### EXERCISE PROMPT
Exact wording is needed for every line from the one holding "Task: Open the 博客 navigation menu item" to the end of the records below; write those lines out and omit the pictures.

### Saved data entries

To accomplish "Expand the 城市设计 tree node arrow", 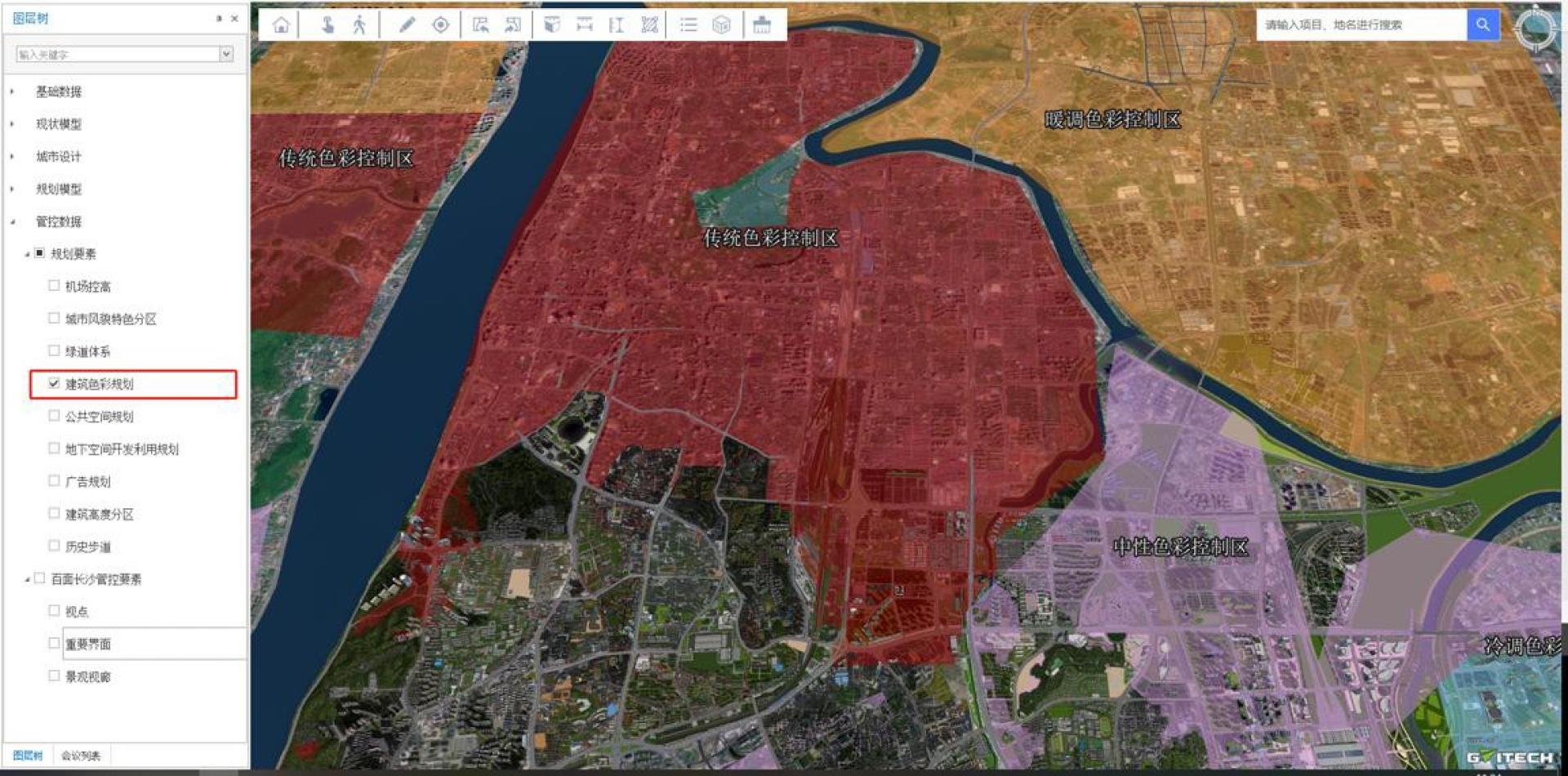I will (x=12, y=156).
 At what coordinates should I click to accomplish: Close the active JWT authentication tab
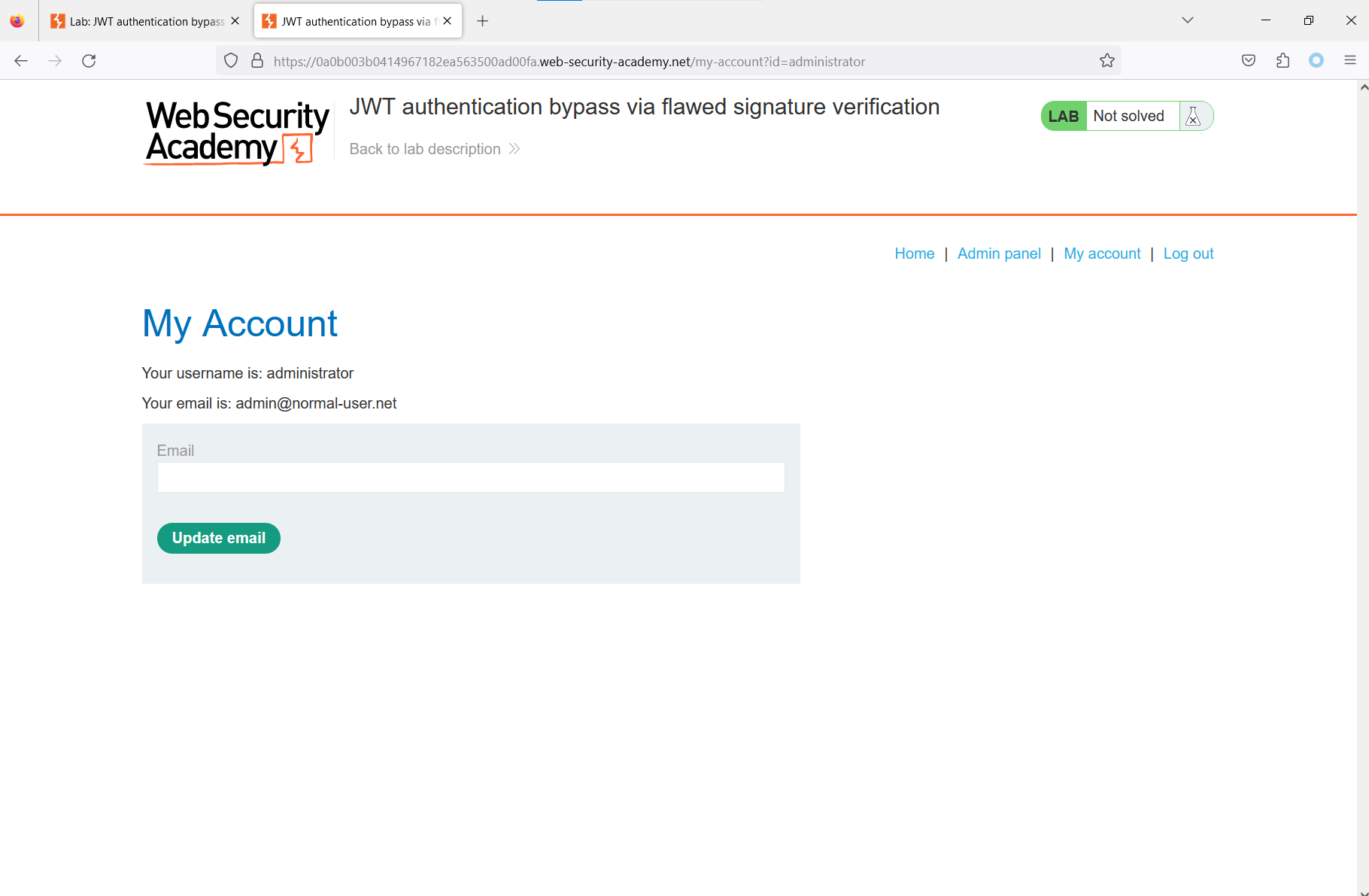(448, 21)
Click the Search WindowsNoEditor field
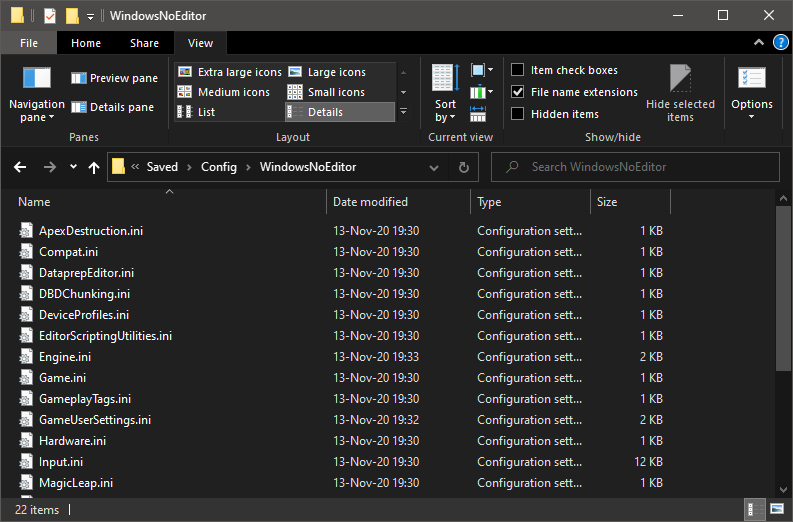793x522 pixels. coord(640,167)
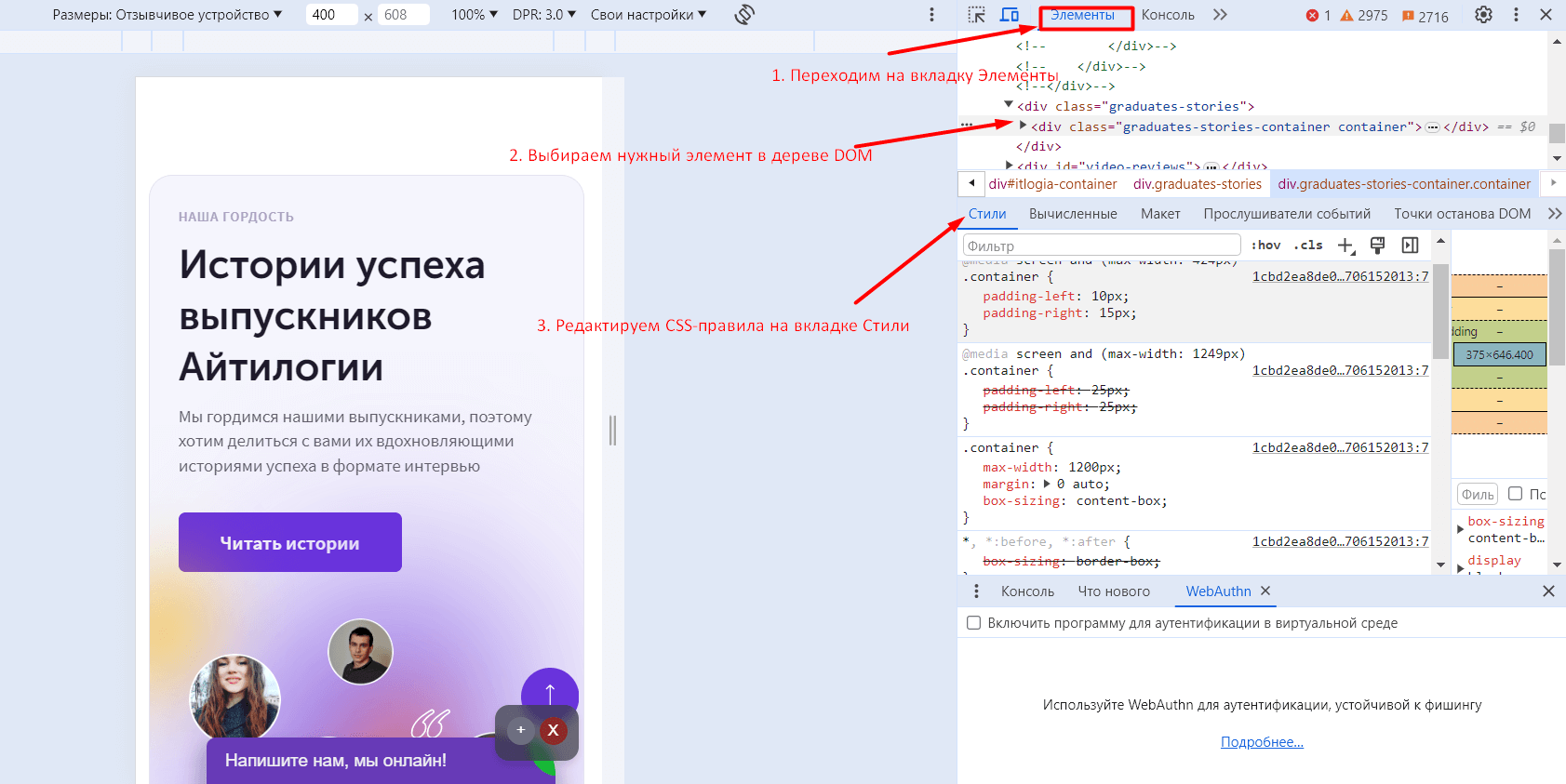Switch to the Вычисленные tab
The height and width of the screenshot is (784, 1566).
coord(1072,214)
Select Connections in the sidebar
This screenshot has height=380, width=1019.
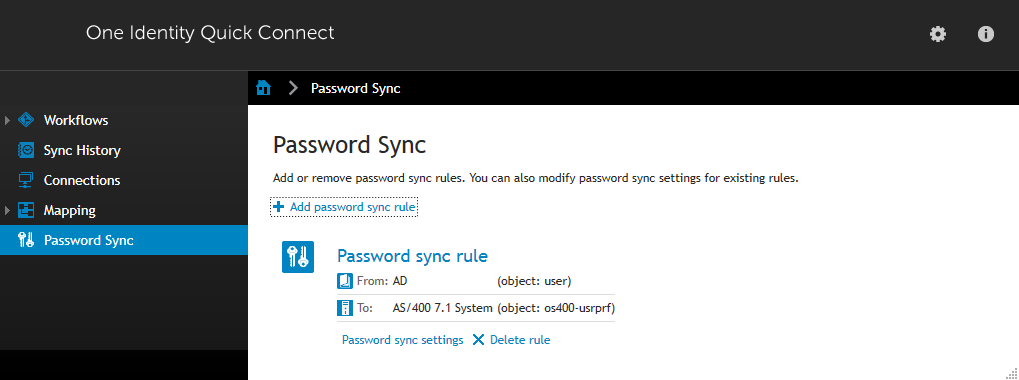pyautogui.click(x=82, y=180)
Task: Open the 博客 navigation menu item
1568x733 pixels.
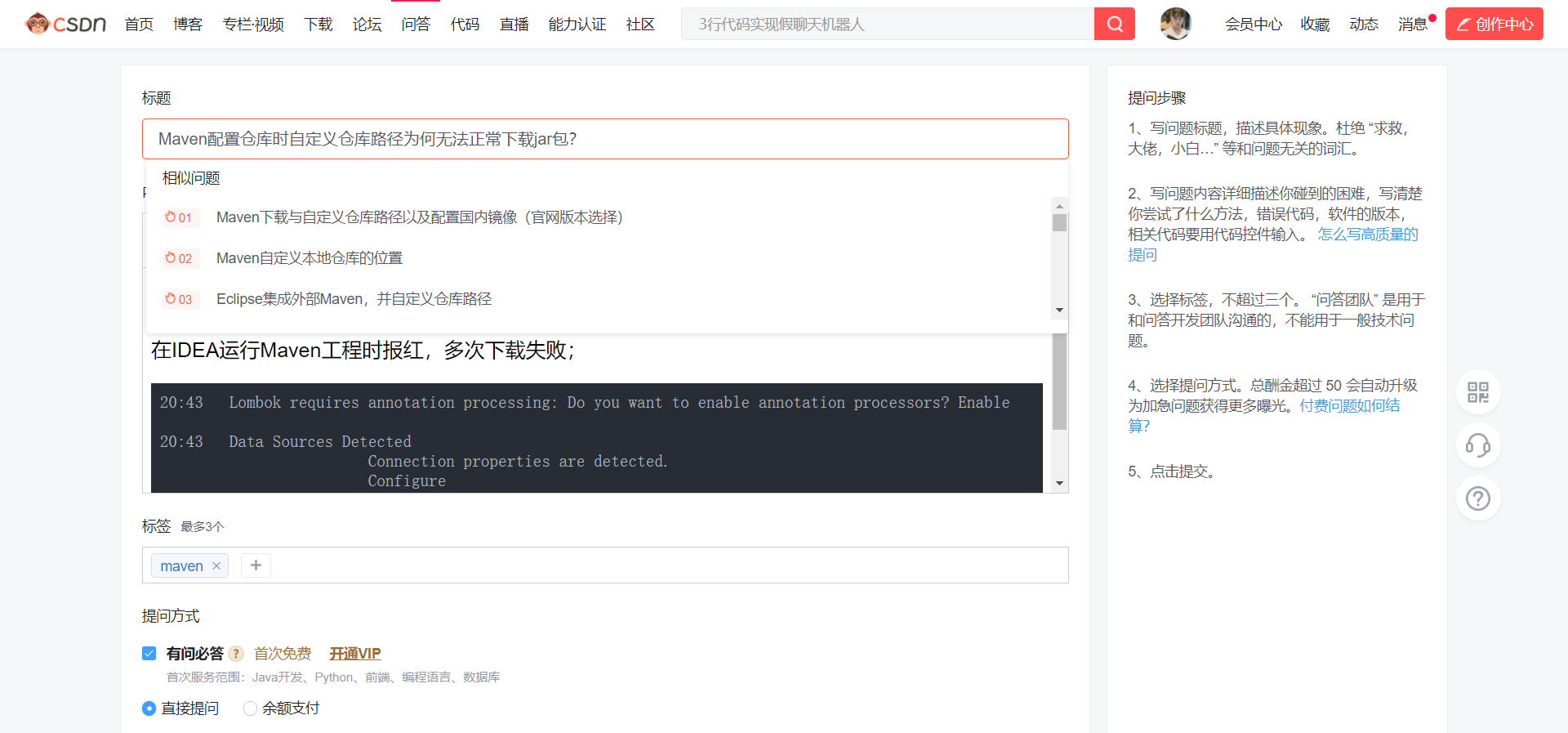Action: pyautogui.click(x=188, y=25)
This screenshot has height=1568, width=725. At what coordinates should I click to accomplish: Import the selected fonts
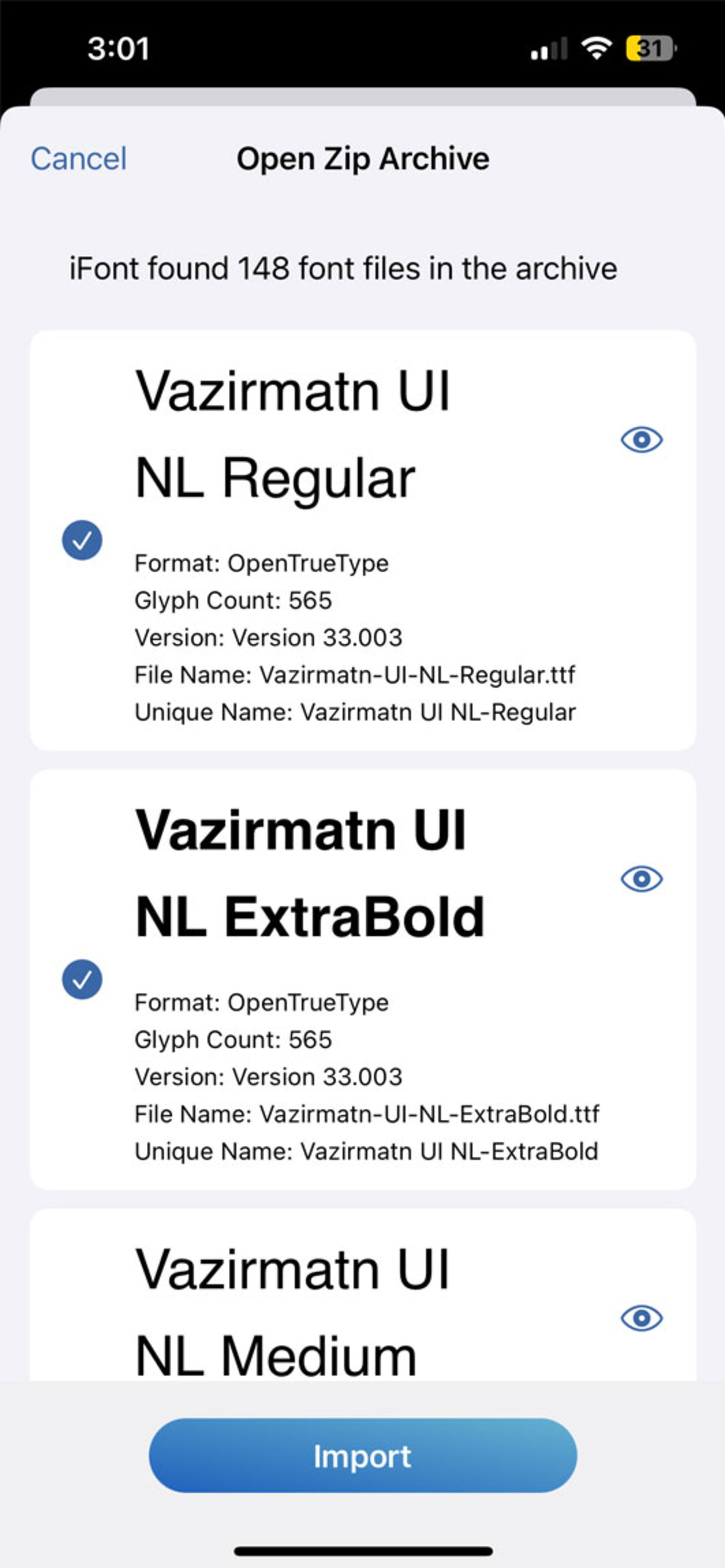[362, 1456]
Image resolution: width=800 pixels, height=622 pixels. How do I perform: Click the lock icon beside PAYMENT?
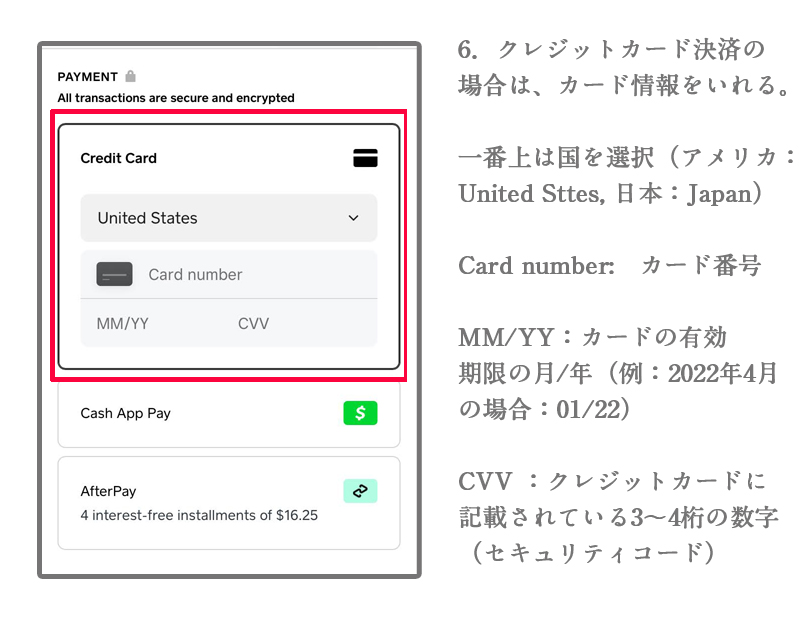pyautogui.click(x=131, y=77)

### SOLUTION TO THIS PROBLEM
Task: Open the 博客 navigation menu item
1568x733 pixels.
Action: pyautogui.click(x=188, y=25)
This screenshot has height=1568, width=725. At what coordinates should I click to accomplish: Import the selected fonts
[362, 1456]
Image resolution: width=800 pixels, height=622 pixels. How do I perform: Click the lock icon beside PAYMENT?
pyautogui.click(x=131, y=77)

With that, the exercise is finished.